To get a 4 person committee you could do this the by taking people from both groups like so: 1 and 3, 2 and 2 and 3 and 1.

That will get you started. I'll help you address the tricky part if you can do up to here. :)
 

1. What are combinations of groups?

Combinations of groups refer to the different ways in which a set of objects can be rearranged into smaller groups. These combinations can vary in size and order, but the total number of objects remains the same.

2. How do you calculate the number of combinations in a group?

The number of combinations in a group can be calculated using the combination formula: nCr = n! / r!(n-r)!, where n is the total number of objects and r is the size of each group.

3. What is the difference between combinations and permutations?

Combinations and permutations both involve rearranging objects, but the main difference is that combinations do not take into account the order of the objects, while permutations do.

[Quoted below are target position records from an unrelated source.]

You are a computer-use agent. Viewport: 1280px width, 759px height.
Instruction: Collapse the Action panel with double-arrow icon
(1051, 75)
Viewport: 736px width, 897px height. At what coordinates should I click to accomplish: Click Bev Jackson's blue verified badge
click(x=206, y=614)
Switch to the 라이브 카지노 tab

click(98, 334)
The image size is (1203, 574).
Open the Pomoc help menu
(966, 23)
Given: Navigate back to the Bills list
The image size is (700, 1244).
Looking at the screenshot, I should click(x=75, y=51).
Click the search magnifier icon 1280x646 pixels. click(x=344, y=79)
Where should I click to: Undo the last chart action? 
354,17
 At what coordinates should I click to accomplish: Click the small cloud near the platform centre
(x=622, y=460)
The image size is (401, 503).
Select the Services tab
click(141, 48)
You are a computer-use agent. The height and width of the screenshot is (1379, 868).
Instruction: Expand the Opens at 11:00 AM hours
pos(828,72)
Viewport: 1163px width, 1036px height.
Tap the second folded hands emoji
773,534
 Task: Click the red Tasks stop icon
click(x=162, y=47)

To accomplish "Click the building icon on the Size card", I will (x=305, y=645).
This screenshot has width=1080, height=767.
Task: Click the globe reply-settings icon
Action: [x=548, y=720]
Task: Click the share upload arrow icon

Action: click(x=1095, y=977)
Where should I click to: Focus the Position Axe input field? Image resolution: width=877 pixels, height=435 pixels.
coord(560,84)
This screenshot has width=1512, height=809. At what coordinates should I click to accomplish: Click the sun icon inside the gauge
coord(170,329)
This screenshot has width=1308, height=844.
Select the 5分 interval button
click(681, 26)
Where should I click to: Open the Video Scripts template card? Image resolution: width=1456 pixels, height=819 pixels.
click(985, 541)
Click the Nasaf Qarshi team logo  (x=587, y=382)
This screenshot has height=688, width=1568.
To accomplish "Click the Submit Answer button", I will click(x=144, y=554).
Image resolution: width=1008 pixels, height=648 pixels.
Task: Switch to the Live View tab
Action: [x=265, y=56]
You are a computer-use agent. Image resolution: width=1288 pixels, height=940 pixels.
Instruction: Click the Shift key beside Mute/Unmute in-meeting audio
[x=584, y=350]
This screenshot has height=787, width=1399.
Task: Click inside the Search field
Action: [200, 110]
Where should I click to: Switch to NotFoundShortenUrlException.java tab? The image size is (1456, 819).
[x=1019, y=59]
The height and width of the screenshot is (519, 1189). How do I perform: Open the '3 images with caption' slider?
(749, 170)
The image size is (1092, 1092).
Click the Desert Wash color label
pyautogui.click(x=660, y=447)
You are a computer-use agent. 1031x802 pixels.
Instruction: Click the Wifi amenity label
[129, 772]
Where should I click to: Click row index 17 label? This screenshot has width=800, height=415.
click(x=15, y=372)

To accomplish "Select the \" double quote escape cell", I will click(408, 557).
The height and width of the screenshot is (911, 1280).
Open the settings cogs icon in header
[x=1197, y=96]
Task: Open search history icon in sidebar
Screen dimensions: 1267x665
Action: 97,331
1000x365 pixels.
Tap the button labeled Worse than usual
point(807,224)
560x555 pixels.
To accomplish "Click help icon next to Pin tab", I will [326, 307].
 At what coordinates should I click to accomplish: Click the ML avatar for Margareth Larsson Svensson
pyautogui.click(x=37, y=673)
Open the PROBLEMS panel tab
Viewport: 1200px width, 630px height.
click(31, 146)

In combinations, the order of the objects in each group does not matter, whereas in permutations, the order does matter.

4. Can combinations of groups be used in real-life applications?

Yes, combinations of groups have various real-life applications, such as in genetics, where different combinations of genes can result in different physical traits. They are also used in probability and statistics to calculate the likelihood of certain events occurring.

5. Are there any limitations to using combinations of groups?

One limitation of using combinations of groups is that they can only be used for objects that are distinct and do not have any duplicates. Additionally, the size of the groups must be smaller than the total number of objects in order to calculate the number of combinations.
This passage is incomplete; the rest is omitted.